Il reviendra à cette instance de passer au crible une multitude de dossiers comme la poursuite du programme de lignes ferroviaires à grande vitesse (LGV), le développement des voies ferrées dédiées au fret grande distance ou la réalisation d'une quinzaine de projets portuaires et fluviaux.
Parmi les plus incertains, le Canal Seine-Nord prévoit de connecter la Seine aux grands réseaux fluviaux de nord du continent.
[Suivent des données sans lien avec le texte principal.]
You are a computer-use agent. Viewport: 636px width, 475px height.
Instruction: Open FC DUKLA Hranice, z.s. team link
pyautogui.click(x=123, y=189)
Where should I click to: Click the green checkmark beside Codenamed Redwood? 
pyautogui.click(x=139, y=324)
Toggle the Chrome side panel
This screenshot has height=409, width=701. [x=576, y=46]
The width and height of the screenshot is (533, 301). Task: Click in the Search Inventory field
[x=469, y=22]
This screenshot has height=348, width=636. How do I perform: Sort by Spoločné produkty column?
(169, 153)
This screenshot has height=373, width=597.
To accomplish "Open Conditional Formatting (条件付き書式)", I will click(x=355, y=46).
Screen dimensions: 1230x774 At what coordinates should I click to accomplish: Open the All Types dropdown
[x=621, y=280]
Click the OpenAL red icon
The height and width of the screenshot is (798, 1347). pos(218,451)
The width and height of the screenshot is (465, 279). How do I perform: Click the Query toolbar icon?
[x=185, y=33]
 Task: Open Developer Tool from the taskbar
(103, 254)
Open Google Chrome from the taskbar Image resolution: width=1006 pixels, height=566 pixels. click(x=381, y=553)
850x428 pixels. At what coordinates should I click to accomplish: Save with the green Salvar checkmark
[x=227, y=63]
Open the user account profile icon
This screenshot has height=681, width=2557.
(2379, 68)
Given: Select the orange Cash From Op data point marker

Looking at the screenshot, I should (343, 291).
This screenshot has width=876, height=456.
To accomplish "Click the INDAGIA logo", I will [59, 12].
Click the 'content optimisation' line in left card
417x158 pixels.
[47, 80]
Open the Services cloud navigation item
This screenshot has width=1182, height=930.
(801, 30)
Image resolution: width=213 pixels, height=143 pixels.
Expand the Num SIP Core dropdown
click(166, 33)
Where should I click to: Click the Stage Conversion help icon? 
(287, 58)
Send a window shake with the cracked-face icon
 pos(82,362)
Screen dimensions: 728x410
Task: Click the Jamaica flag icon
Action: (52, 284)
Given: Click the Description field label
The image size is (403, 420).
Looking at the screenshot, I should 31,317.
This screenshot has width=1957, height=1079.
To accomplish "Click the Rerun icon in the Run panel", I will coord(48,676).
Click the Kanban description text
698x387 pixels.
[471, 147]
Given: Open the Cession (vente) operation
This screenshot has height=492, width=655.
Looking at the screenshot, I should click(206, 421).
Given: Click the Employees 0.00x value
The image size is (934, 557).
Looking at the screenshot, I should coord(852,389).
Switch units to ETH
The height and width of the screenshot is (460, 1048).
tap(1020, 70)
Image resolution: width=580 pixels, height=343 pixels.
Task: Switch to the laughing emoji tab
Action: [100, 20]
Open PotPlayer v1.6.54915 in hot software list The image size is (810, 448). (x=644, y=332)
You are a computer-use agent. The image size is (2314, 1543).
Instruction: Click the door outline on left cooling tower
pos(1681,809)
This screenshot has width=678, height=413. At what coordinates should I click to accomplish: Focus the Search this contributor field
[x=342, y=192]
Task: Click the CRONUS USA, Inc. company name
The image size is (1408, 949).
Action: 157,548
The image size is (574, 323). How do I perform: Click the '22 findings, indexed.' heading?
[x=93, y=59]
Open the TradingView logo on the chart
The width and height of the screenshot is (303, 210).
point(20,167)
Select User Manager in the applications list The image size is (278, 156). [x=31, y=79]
Certains élus contestent toutefois qu'il soit prioritaire. "C'est un problème budgétaire, car c'est un peu plus cher que prévu", avec au moins 4,3 milliards d'euros, dont 2,1 milliards venant du privé, indique Patrick Bernasconi, président de la Fédération nationale des travaux publics (FNTP). "Si le canal ne se fait pas, c'est la mort du transport fluvial français",
a déclaré à l'AFP le député UMP du Nord, Thierry Lazaro.
Contraintes budgétaires
Mais au-delà de ce chantier pharaonique, c'est le gel d'une partie des grands chantiers prévus que redoutent les professionnels des travaux publics, dont le secteur a perdu 20 000 emplois en cinq ans.
"Il faut que le nouveau gouvernement nous dise sur quels projets nous pouvons travailler", réclame Patrick Bernasconi.
Le financement des projets est aussi une source de préoccupations.Face aux contraintes budgétaires, le recours au privé via les partenariats public-privé (PPP) est l'une des solutions aujourd'hui utilisées.
En quelques mois, trois contrats de LGV (Tours-Bordeaux, Le Mans-Rennes et le contournement de Nîmes et Montpellier) viennent d'être conclus entre Réseau Ferré de France (RFF) et les spécialistes des grands chantiers que sont Vinci, Eiffage et Bouygues.
Mais alors que les majors du BTP sont désormais servis, certains s'interrogent sur l'avenir de la formule.
D'autres pointent du doigt ses limites comme le député UMP de la Drôme, Hervé Mariton, qui dans un récent rapport estimait que les futures LGV ne pourraient pas être financées par un PPP car ne générant pas un trafic suffisant.
Pour Gilles Savary, c'est la piste européenne qu'il convient d'explorer notamment par le biais des "project bonds", des emprunts communautaires destinés à financer de grands projets sans peser sur les budgets nationaux.
"Mais la condition préalable est de faire converger les priorités françaises avec la carte des réseaux transeuropéens de transport (RTE)", estime-t-il.
L'Europe a sélectionné 30 projets d'intérêt commun dont l'un des plus emblématiques est la liaison ferroviaire à grande vitesse Lyon-Turin, via un long tunnel sous les Alpes.